[Pointing records for text and elements]
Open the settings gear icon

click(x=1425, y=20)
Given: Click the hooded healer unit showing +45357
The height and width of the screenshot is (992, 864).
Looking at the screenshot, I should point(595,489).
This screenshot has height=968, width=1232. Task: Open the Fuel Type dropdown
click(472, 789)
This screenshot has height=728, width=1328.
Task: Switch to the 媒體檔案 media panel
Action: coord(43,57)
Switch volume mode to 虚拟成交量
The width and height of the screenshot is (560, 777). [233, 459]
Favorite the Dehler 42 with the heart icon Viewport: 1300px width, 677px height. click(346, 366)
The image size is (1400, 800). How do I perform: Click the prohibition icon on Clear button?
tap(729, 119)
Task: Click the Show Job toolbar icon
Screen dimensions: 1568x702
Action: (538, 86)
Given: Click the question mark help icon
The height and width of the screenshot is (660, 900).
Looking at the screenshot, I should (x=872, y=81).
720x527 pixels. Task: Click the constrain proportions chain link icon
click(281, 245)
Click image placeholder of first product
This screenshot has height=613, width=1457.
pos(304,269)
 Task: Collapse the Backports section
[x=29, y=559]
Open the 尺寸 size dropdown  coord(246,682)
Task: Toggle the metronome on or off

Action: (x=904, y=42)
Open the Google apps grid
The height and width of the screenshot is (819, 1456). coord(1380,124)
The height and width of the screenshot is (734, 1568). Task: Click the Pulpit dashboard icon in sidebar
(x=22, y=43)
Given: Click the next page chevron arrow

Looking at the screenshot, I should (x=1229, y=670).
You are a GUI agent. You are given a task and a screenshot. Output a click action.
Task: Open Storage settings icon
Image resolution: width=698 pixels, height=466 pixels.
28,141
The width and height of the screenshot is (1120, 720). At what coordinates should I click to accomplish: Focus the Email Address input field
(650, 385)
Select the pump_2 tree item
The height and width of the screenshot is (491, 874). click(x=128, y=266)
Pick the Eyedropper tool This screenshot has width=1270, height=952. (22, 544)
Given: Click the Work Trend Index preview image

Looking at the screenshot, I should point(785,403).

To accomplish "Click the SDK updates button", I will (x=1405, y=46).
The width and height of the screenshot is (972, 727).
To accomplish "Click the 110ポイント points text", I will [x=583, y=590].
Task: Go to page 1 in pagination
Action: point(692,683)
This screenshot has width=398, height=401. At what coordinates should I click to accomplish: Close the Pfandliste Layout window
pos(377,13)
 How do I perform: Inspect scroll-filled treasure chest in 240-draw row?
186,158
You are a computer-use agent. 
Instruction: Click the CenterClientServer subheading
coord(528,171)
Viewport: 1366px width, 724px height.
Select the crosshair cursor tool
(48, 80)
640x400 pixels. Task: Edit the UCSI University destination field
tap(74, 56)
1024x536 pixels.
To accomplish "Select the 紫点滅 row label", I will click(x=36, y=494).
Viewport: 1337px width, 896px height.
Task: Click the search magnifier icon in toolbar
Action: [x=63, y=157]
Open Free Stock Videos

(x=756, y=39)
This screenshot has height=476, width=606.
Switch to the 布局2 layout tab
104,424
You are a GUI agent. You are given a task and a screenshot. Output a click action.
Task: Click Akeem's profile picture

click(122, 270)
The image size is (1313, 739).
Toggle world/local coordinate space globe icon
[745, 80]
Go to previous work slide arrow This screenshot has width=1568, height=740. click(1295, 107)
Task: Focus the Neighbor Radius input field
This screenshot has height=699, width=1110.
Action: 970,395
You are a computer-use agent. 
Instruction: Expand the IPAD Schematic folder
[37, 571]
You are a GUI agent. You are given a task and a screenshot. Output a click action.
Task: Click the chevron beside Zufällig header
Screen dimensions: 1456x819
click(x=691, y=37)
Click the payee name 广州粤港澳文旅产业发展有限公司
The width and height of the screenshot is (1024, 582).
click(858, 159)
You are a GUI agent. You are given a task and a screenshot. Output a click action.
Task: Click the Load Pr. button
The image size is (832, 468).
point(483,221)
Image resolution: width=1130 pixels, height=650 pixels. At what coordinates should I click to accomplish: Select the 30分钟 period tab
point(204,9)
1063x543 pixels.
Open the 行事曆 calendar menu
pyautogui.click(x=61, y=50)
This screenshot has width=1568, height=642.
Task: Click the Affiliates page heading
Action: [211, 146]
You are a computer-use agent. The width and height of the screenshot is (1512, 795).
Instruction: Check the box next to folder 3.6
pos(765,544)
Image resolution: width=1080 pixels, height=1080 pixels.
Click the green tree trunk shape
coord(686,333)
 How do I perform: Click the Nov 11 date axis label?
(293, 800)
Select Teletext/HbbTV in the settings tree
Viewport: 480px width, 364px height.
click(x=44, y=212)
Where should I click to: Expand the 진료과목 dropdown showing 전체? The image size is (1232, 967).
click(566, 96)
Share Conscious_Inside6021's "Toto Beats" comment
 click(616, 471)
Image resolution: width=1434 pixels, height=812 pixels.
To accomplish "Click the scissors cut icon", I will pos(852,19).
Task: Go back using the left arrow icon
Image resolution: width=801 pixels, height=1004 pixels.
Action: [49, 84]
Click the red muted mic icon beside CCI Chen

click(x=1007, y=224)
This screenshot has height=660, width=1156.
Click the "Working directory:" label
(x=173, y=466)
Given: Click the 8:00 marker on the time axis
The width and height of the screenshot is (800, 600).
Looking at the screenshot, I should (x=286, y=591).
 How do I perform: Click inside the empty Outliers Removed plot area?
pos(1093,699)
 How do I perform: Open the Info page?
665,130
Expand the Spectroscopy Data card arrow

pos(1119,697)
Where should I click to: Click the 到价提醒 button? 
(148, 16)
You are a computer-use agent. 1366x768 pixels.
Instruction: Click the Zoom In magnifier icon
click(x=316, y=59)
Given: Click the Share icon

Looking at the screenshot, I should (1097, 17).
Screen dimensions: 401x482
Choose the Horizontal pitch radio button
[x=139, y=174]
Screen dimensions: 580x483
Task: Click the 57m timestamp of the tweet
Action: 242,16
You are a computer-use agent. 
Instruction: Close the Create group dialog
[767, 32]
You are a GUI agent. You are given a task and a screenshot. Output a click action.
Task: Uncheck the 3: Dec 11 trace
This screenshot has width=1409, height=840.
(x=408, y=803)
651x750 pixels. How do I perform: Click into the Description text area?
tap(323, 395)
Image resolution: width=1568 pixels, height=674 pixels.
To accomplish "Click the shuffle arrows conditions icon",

▸ **Short exercise**
Retype the rows from the line containing "Task: Collapse the Backports section" through the line containing "will (x=1405, y=46).", keeping every character unchanged.

▸ **Completed exercise**
 Task: Collapse the Backports section
[x=29, y=559]
Open the 尺寸 size dropdown  coord(246,682)
Task: Toggle the metronome on or off

Action: (x=904, y=42)
Open the Google apps grid
The height and width of the screenshot is (819, 1456). coord(1380,124)
The height and width of the screenshot is (734, 1568). Task: Click the Pulpit dashboard icon in sidebar
(x=22, y=43)
Given: Click the next page chevron arrow

Looking at the screenshot, I should (x=1229, y=670).
You are a GUI agent. You are given a task and a screenshot. Output a click action.
Task: Open Storage settings icon
Image resolution: width=698 pixels, height=466 pixels.
28,141
The width and height of the screenshot is (1120, 720). At what coordinates should I click to accomplish: Focus the Email Address input field
(650, 385)
Select the pump_2 tree item
The height and width of the screenshot is (491, 874). click(x=128, y=266)
Pick the Eyedropper tool This screenshot has width=1270, height=952. (22, 544)
Given: Click the Work Trend Index preview image

Looking at the screenshot, I should point(785,403).

To accomplish "Click the SDK updates button", I will (x=1405, y=46).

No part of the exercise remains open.